La solidarité dans l’Eglise1

 culte

 

par Jean-Pierre BORY

 

 

 

La solidarité2  est dans toutes les bouches, dans tous les journaux, et au programme de tous les partis et syndicats. Mais ce ne sont pas les hommes qui en sont les premiers promoteurs.

 

 

A. Des exemples qui parlent

 

1. Dans l’Ancien Testament

 

a) Les tribus de Ruben et Gad : La solidarité n’a pas toujours caractérisé Israël : les Rubénites et les Gadites durent l’apprendre, eux qui pensaient s’épargner la traversée du Jourdain et laisser les autres tribus guerroyer en Canaan. Ils avaient projeté de s’installer sur les rives orientales du Jourdain ; mais ils comprirent bien vite leur devoir en écoutant Moïse ! Et voici ce qu’ils déclarèrent : « Nous construirons ici des enclos, dirent-ils,… puis nous nous équiperons en hâte pour marcher devant les Israélites… jusqu’à ce qu’ils aient pris possession chacun de leur héritage ».

 

Moïse leur confirma que ce n’était qu’à cette condition qu’ils « seraient quittes envers l’Eternel et envers Israël » (Nb 32.16ss). L’Eternel lui-même veillait à ce que tout Israël reste solidaire jusqu’à la fin de la conquête de Canaan. Et Canaan fut conquis.

 

b) Le bourg de Laïch : A l’inverse, le manque de solidarité perdit les habitants de Laïch (Juges 18). C’étaient de braves gens, de paisibles agriculteurs qui vivaient « tranquilles et confiants », isolés dans leurs collines : « Ils n’avaient de relations avec personne », « ils restaient éloignés des Sidoniens » avec qui, pourtant, ils avaient des activités et un mode de vie communs. Aussi, furent-ils une proie facile pour quelques Danites en mal d’héritage, ils n’étaient solidaires de personne, nul n’avait de souci ni d’intérêt pour eux. Et personne ne les secourut, ils furent tous massacrés et leur village brûlé.

 

2. Jésus-Christ et la solidarité

 

Jésus l’enseigna : Le Samaritain de la parabole a pratiqué la solidarité de façon exemplaire (Luc 10). En faveur du voyageur dépouillé sur la route, il s’est lui-même privé d’une partie de ses provisions de voyage, de son âne pour le trajet jusqu’à l’auberge et a payé de ses deniers les frais d’hôtellerie du blessé.


soupeJésus se considérait comme solidaire des malheureux (Mt 25.35-46). Souvenons-nous de ses propres paroles : lorsque vous avez rassasié un enfant miséreux, visité un prisonnier, accueilli un immigré, tout cela « c’est à moi que vous l’avez fait ».

### INFORMATIONS FOURNIES
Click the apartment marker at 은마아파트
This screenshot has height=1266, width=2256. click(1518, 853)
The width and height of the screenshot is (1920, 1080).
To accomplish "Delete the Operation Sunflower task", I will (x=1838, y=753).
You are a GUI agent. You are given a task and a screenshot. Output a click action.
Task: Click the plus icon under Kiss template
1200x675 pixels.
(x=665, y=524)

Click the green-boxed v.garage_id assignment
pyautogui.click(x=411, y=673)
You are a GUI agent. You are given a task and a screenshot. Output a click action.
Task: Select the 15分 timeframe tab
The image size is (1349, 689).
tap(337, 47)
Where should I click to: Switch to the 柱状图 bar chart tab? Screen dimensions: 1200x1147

### QUESTIONS À TRAITER
A. Répondez à ces questions sur le texte sur la solidarité :
(i) Où les Rubénites et les Gadites avaient-ils projeté de s'installer ?
(ii) Quel sort ont connu les habitants de Laïch ?
(iii) De quoi le Samaritain de la parabole s'est-il privé en faveur du voyageur dépouillé ?
B. Pouvez-vous résumer sous forme de liste le paragraphe du texte sur la solidarité qui commence par « b) Le bourg de Laïch », en gardant ses faits principaux ?
C. Reproduisez tel quel, dans le texte sur la solidarité, le passage allant de « La solidarité2  est » jusqu'à « les premiers promoteurs. ».

### RÉPONSES AUX QUESTIONS
A.
(i) Sur les rives orientales du Jourdain.
(ii) Ils furent tous massacrés, et leur village fut brûlé.
(iii) D'une partie de ses provisions de voyage et de son âne pour le trajet jusqu'à l'auberge.

B.
- Le manque de solidarité perdit les habitants de Laïch (Juges 18).
- C'étaient de paisibles agriculteurs, isolés dans leurs collines et sans relations avec personne.
- Ils restaient éloignés des Sidoniens, dont ils partageaient pourtant les activités et le mode de vie.
- Solidaires de personne, ils furent une proie facile pour quelques Danites en quête d'héritage.
- Personne ne les secourut : ils furent tous massacrés et leur village brûlé.

C.
La solidarité2  est dans toutes les bouches, dans tous les journaux, et au programme de tous les partis et syndicats. Mais ce ne sont pas les hommes qui en sont les premiers promoteurs.